Hey there, first post and I was looking for outside perspective. Please be nice and I hope this is the appropriate forum.
I'm a college student and I knew this girl from a class last year. A few words together, I had slight interest but never really pursued it. This year I noticed her in class again and decided what the hell and sat close to her, the professor asked us to introduce ourself to nearby classmates in the lecture hall and bam, easy opportunity. Then come to find out at my new job the next day, she works there too.. A blessing at the time I suppose and I suppose a curse, because I see her every day (blessing) but it can be difficult moving our relationship out of academics AND work (curse).
So yes, we became good friends and she's an amazing person. Two weeks in she tells me her BF broke up with her. Maybe I'm a bastard and I truly was sorry for her pain, it did take a toll on her but I saw yet another opportunity arise.
So shit. I was there for her and we became considerably closer since. It started as 'study buddies' because she spent a lot of time alone at the library and I took more initiative to asking her out. Lunches, dinner, football game, and several other things but now that I think of it I guess not as much as I could/should have. I really knew I had to take it slow. So ya. I was utterly convinced there was an attraction really, maybe it doesn't mean anything but we always took each others hands, arms, hold each other... but ya.
Then after a shift at work I invited her over to watch a movie and she cuddled in my arms the whole night. I thought I had it in the bag and I didn't pull anything but kiss her good night when she left early in the morning.
And thats that. I didn't hear from her Saturday but that Sunday she told me she's not ready for a relationship and then she like shied away from me for two weeks, I couldn't get anything going muchless another dang kiss. I shrunk back into more of a friend role. A few weeks later here I am. We talk a lot and still spend a bit of time with each other, and she still randomly touches me and just looks at me with that look I suppose but to be frank, I'm afraid to move on.
I don't know what to do.
Big questions: When is she ready and how do I know she likes me like that, as in more of a friend?
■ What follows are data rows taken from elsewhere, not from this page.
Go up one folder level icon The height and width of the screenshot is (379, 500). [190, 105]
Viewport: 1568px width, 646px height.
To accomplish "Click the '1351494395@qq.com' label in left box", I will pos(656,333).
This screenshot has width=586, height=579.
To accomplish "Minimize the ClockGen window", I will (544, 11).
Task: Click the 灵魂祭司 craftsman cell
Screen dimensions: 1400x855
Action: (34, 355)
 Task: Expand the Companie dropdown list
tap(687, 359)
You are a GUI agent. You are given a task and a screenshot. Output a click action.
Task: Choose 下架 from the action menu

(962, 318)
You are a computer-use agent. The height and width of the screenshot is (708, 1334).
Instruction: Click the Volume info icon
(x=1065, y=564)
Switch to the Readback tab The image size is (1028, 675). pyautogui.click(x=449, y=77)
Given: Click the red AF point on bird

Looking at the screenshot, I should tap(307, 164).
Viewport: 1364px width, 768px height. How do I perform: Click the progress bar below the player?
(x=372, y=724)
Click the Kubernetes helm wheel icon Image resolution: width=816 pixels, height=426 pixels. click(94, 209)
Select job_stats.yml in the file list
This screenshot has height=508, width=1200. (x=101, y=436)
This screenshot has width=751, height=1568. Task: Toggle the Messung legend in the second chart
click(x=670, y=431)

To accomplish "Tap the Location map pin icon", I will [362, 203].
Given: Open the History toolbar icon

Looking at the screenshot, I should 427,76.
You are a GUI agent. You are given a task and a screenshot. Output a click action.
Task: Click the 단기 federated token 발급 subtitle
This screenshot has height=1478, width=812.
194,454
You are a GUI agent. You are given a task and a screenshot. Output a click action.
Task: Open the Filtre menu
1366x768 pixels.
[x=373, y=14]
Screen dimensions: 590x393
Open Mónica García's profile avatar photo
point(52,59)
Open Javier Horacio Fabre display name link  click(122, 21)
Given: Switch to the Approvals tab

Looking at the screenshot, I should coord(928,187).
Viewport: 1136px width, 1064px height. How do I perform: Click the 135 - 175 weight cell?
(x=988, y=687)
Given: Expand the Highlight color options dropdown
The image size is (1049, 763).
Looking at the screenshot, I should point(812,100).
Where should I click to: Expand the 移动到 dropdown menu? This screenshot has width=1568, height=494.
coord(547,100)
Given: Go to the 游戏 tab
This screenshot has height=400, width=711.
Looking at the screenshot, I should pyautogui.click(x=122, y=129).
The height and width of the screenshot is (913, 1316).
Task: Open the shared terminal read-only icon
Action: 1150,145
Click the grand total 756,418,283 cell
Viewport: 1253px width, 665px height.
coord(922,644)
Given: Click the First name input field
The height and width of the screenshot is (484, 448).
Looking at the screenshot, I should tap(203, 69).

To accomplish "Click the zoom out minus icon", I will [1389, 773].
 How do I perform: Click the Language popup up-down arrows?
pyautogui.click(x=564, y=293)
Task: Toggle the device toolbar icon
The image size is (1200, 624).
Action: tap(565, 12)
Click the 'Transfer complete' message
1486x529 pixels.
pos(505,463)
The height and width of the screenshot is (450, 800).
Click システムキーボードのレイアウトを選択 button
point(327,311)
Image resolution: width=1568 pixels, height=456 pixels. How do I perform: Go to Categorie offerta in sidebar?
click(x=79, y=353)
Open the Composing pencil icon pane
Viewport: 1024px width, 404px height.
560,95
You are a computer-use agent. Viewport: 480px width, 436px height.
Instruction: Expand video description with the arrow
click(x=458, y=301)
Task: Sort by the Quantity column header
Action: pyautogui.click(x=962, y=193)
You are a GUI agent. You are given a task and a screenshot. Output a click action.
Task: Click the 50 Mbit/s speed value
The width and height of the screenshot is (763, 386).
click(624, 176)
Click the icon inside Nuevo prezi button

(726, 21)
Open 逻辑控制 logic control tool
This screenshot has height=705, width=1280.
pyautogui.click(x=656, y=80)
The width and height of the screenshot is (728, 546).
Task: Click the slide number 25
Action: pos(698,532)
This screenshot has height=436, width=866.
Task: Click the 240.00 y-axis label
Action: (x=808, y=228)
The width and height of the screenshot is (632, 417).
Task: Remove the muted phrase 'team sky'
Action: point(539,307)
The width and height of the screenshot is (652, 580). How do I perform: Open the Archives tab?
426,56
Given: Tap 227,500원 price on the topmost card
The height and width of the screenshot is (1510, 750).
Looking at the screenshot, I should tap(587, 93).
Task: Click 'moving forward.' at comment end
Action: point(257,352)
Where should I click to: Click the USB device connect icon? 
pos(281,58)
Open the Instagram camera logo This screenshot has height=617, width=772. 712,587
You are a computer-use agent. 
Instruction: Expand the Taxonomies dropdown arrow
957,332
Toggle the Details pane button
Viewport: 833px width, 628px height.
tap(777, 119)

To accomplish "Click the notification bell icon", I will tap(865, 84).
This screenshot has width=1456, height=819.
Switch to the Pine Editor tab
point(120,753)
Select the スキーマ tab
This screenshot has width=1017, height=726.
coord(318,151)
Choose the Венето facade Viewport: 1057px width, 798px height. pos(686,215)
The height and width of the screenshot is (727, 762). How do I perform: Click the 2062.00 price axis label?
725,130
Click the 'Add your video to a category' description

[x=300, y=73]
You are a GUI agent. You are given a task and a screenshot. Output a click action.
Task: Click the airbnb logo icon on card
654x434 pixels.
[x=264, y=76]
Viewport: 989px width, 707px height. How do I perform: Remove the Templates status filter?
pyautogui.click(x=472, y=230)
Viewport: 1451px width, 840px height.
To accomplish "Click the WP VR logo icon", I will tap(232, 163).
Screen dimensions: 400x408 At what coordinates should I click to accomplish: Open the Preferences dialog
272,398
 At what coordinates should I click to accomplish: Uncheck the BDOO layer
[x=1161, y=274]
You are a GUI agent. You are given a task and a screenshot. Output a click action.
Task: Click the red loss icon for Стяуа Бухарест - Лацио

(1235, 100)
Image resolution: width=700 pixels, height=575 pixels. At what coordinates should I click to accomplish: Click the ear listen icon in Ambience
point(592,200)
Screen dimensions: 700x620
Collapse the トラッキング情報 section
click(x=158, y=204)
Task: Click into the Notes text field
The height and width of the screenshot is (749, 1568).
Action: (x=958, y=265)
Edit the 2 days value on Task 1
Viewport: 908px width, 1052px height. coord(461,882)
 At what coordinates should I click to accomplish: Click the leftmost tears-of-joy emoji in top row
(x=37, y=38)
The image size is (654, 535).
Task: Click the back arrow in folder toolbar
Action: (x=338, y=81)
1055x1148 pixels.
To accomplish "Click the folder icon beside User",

- Should I assume she wants me as a friend and nothing more and back off?
- Sometimes I feel like I'm too there and are there subtle hints for me to back off? Maybe she doesn't want either one of us to get hurt and she's still not yet ready.. How would I know when..
-Should I attempt to take control of the relationship, next time we're close just kiss her? I only got one for god sake.
- Tell or ask her?
- I didn't fall to being a rebounder guy did I...
- Wait a little longer for something to happen.. I hate this waiting thing though.
Not sure. I feel like I fell into the backseat to this thing and I'll end up losing her to some other guy.